Problem to work on: Rewrite everything from the line containing "Click the reference number 12.3.019" down to the last of these lines, putting "standard code" wherever "reference number" appears and leaving the rest untouched.

• • • • • • •

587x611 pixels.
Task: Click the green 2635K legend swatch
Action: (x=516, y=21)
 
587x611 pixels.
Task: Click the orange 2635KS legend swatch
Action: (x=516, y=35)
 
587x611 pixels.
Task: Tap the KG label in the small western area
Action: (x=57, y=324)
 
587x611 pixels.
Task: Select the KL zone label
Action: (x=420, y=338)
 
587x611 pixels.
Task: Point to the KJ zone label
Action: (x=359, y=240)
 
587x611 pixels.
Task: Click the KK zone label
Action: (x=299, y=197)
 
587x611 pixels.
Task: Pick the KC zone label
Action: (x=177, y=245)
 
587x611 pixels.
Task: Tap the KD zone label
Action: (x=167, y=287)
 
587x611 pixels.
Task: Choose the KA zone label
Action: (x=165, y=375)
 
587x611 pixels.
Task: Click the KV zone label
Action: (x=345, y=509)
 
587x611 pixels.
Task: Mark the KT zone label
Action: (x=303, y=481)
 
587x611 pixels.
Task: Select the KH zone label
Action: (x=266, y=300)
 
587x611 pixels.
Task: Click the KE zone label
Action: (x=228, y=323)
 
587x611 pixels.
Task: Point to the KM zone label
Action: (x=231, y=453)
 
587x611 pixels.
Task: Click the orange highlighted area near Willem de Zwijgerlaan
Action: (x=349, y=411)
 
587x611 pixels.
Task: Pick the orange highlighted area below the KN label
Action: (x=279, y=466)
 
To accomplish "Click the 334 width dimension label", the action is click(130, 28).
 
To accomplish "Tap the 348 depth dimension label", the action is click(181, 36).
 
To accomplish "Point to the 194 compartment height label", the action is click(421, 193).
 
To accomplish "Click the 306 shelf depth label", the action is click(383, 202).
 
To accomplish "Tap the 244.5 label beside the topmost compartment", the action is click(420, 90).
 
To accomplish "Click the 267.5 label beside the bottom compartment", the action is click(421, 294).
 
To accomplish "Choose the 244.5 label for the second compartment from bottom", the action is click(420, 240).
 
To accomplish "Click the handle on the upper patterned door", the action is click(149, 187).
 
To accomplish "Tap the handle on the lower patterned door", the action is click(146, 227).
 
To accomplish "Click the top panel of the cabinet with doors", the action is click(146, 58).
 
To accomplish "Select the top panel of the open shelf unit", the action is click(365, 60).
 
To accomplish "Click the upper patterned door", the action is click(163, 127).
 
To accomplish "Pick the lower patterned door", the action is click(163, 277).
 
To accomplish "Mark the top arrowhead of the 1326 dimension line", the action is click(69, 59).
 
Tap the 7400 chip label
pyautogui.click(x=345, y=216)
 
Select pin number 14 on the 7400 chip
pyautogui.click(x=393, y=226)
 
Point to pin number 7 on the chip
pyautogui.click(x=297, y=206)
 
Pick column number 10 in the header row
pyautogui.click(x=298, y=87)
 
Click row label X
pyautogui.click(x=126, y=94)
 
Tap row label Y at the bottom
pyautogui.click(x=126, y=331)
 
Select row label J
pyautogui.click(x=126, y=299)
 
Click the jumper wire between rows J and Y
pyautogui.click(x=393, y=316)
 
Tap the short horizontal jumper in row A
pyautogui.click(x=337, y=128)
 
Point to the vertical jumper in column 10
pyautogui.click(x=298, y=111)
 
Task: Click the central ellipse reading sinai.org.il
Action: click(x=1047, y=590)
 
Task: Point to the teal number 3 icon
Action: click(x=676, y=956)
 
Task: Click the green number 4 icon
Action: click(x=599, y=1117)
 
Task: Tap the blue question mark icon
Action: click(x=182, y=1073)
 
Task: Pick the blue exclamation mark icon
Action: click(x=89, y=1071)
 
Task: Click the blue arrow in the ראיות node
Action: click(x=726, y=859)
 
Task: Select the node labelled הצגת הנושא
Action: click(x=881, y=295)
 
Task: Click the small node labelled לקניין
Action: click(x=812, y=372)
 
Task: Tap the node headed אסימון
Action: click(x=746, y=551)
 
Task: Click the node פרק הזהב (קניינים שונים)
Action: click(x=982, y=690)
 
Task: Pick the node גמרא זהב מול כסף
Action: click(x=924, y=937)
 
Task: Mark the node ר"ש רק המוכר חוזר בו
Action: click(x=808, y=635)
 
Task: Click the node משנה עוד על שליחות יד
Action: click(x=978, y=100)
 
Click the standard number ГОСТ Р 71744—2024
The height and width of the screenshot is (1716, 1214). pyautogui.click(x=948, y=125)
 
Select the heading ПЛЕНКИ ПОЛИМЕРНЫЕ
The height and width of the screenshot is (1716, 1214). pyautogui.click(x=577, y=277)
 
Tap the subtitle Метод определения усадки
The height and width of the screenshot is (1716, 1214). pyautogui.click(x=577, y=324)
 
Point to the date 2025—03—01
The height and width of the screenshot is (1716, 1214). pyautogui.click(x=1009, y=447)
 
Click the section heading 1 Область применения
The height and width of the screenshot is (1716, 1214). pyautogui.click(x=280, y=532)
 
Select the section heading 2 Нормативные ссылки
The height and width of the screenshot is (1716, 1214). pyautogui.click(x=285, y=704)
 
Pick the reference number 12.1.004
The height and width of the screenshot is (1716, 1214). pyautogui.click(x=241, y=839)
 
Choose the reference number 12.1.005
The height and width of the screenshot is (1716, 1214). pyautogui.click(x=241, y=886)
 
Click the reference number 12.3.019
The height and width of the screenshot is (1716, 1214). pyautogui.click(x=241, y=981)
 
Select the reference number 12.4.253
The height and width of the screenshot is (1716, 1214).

• • • • • • •

Task response:
Click the standard code 12.3.019
The height and width of the screenshot is (1716, 1214). pyautogui.click(x=241, y=981)
 
Select the standard code 12.4.253
The height and width of the screenshot is (1716, 1214).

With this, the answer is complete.